■ EXERCISE INSTRUCTIONS: Only the lines from the one with "Screen dimensions: 640x447" to the end of the material should be reproduced, exactly and in full, both ends included.
[Opening THE DATA section]
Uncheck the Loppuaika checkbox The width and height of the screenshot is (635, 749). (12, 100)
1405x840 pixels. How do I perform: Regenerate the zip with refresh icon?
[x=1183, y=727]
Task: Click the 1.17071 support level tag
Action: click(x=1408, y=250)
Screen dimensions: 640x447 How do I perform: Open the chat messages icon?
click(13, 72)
[Closing THE DATA section]
■ ANSWER BELOW:
Screen dimensions: 640x447 How do I perform: Open the chat messages icon?
click(13, 72)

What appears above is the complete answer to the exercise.